## REQUIREMENTS
Please give the lines below as a Markdown table with two columns, Row and Line, numbering each row and skipping any blank lines. Leave the pictures out of the table.

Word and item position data
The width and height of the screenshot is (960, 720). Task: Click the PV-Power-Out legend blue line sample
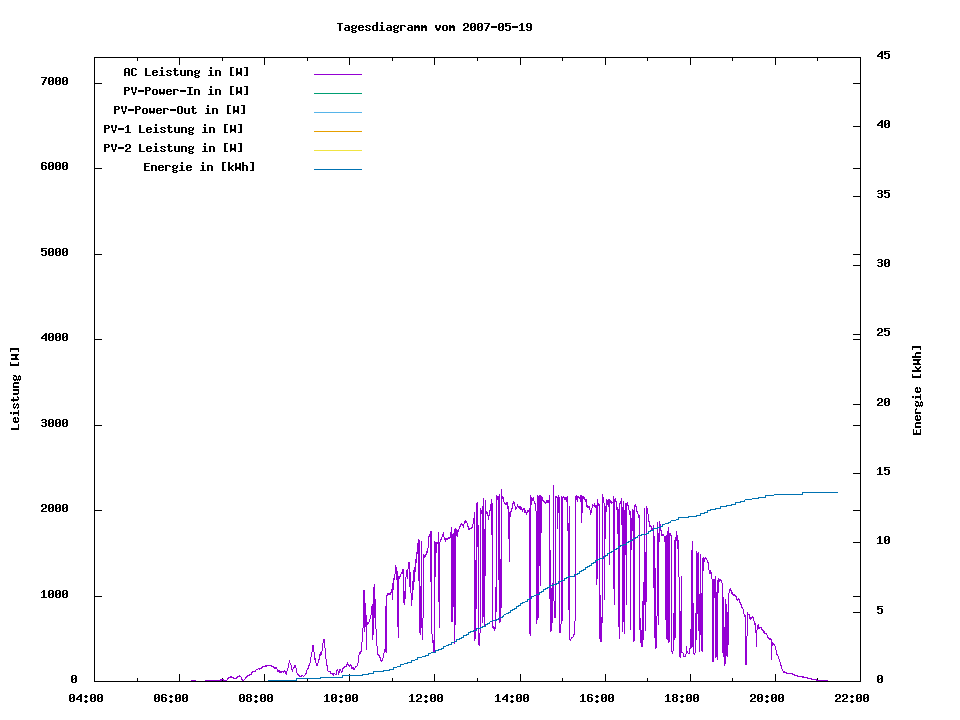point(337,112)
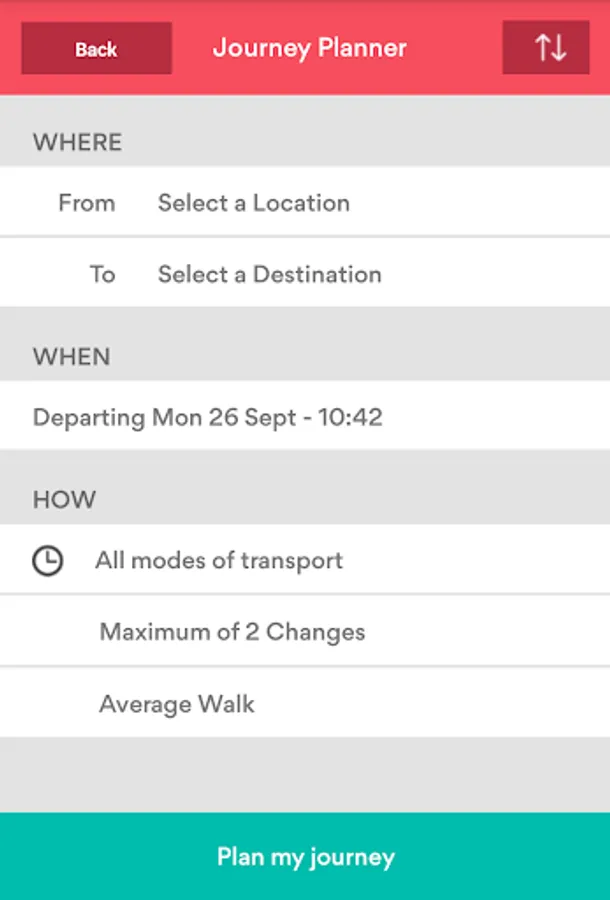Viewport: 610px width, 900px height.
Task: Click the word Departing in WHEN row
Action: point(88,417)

## ANSWER TO THE EXERCISE
| Row | Line |
|---|---|
| 1 | The width and height of the screenshot is (960, 720). Task: Click the PV-Power-Out legend blue line sample |
| 2 | point(337,112) |
| 3 | Viewport: 610px width, 900px height. |
| 4 | Task: Click the word Departing in WHEN row |
| 5 | Action: point(88,417) |